▶ **What is expected**
Once the line with "redpanda (484, 707)" is found in the entries below, print it and each following line exactly, stopping after the line with "Metal Play Equipment (108, 767)"; print nothing else.

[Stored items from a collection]
/---

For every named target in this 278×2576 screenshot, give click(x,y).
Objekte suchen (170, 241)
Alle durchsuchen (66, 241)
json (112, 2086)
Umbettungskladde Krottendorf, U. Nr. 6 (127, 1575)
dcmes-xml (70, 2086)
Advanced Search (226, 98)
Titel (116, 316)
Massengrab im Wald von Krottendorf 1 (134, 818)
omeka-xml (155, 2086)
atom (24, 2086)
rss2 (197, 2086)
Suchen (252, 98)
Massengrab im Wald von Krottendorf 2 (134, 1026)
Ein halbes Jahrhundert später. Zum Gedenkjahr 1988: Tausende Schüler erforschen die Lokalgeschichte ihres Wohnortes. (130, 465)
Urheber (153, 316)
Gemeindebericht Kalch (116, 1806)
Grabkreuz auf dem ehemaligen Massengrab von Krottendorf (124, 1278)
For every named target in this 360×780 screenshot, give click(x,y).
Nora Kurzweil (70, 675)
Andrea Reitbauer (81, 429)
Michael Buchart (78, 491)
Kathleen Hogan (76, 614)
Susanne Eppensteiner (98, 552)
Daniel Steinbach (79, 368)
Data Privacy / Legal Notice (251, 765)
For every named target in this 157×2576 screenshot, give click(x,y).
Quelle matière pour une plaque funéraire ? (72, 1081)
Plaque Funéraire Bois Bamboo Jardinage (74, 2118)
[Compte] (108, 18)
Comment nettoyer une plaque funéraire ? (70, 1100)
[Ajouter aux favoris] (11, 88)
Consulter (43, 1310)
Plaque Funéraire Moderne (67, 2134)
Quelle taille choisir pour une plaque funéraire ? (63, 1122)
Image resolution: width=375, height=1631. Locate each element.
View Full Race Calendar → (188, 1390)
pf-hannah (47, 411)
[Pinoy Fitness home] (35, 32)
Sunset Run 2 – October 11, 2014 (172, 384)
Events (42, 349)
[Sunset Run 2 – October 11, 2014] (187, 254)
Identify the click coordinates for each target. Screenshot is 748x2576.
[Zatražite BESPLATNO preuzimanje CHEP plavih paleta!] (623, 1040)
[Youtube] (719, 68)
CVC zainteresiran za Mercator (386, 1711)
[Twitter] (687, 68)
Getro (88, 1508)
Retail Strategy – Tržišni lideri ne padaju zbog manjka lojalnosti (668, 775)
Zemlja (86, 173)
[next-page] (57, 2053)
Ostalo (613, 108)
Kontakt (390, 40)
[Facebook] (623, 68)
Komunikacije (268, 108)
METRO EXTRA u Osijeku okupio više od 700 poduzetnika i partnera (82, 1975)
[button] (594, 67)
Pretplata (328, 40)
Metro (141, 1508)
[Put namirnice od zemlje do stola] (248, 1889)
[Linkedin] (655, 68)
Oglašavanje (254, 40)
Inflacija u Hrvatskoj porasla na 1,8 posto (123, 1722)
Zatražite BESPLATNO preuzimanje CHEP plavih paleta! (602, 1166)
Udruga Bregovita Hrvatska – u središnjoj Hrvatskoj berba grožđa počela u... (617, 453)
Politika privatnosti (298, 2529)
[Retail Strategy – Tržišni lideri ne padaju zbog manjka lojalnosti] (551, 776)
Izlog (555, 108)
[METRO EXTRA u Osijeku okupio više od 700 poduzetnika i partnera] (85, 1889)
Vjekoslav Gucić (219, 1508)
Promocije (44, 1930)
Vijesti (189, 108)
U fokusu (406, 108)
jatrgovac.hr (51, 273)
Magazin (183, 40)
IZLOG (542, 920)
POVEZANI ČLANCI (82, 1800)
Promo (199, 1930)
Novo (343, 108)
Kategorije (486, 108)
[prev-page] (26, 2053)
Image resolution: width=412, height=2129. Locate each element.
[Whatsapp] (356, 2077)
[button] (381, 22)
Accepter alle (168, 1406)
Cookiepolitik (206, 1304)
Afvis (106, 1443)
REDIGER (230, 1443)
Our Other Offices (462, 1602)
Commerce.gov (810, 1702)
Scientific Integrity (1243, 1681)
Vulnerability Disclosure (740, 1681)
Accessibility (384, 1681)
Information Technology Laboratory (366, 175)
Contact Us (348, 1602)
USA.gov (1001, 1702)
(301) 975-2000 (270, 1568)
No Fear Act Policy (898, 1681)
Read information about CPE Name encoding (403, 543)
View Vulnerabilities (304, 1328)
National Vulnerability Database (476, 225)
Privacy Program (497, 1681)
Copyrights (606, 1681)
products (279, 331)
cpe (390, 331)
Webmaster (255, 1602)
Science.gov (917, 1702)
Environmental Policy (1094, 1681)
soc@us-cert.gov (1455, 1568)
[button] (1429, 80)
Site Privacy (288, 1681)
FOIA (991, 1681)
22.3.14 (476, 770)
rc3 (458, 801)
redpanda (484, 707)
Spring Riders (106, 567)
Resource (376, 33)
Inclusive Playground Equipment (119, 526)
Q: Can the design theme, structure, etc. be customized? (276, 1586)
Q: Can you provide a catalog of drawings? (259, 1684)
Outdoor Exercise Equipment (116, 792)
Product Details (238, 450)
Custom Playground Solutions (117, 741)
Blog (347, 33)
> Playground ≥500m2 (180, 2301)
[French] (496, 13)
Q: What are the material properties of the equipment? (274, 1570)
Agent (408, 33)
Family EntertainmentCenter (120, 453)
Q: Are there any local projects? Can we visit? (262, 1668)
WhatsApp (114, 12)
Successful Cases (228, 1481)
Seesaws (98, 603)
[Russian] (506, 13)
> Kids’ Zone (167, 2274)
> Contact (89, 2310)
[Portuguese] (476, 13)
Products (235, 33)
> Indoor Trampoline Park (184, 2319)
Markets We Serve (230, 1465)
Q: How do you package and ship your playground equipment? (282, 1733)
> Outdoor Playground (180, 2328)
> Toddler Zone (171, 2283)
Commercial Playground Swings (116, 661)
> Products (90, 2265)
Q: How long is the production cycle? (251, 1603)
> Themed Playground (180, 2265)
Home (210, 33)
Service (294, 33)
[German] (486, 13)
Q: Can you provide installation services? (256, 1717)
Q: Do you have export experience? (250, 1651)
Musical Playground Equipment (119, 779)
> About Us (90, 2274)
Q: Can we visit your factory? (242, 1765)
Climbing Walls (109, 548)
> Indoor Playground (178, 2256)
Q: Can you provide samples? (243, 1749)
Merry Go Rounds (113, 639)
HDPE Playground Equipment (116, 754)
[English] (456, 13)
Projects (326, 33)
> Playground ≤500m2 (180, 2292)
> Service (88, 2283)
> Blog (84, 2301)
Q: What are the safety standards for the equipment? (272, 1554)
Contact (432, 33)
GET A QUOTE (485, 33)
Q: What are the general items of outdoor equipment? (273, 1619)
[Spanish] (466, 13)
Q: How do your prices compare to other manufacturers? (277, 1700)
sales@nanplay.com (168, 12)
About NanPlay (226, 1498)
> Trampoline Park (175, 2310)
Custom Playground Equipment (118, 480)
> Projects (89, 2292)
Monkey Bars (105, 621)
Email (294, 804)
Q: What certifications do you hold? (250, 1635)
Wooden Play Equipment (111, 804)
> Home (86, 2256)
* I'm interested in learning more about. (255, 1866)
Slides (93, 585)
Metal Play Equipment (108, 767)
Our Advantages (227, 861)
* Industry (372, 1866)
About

\---

▶ **Finished exercise**
redpanda (484, 707)
Spring Riders (106, 567)
Resource (376, 33)
Inclusive Playground Equipment (119, 526)
Q: Can the design theme, structure, etc. be customized? (276, 1586)
Q: Can you provide a catalog of drawings? (259, 1684)
Outdoor Exercise Equipment (116, 792)
Product Details (238, 450)
Custom Playground Solutions (117, 741)
Blog (347, 33)
> Playground ≥500m2 (180, 2301)
[French] (496, 13)
Q: What are the material properties of the equipment? (274, 1570)
Agent (408, 33)
Family EntertainmentCenter (120, 453)
Q: Are there any local projects? Can we visit? (262, 1668)
WhatsApp (114, 12)
Successful Cases (228, 1481)
Seesaws (98, 603)
[Russian] (506, 13)
> Kids’ Zone (167, 2274)
> Contact (89, 2310)
[Portuguese] (476, 13)
Products (235, 33)
> Indoor Trampoline Park (184, 2319)
Markets We Serve (230, 1465)
Q: How do you package and ship your playground equipment? (282, 1733)
> Outdoor Playground (180, 2328)
> Toddler Zone (171, 2283)
Commercial Playground Swings (116, 661)
> Products (90, 2265)
Q: How long is the production cycle? (251, 1603)
> Themed Playground (180, 2265)
Home (210, 33)
Service (294, 33)
[German] (486, 13)
Q: Can you provide installation services? (256, 1717)
Q: Do you have export experience? (250, 1651)
Musical Playground Equipment (119, 779)
> About Us (90, 2274)
Q: Can we visit your factory? (242, 1765)
Climbing Walls (109, 548)
> Indoor Playground (178, 2256)
Q: Can you provide samples? (243, 1749)
Merry Go Rounds (113, 639)
HDPE Playground Equipment (116, 754)
[English] (456, 13)
Projects (326, 33)
> Playground ≤500m2 (180, 2292)
> Service (88, 2283)
> Blog (84, 2301)
Q: What are the safety standards for the equipment? (272, 1554)
Contact (432, 33)
GET A QUOTE (485, 33)
Q: What are the general items of outdoor equipment? (273, 1619)
[Spanish] (466, 13)
Q: How do your prices compare to other manufacturers? (277, 1700)
sales@nanplay.com (168, 12)
About NanPlay (226, 1498)
> Trampoline Park (175, 2310)
Custom Playground Equipment (118, 480)
> Projects (89, 2292)
Monkey Bars (105, 621)
Email (294, 804)
Q: What certifications do you hold? (250, 1635)
Wooden Play Equipment (111, 804)
> Home (86, 2256)
* I'm interested in learning more about. (255, 1866)
Slides (93, 585)
Metal Play Equipment (108, 767)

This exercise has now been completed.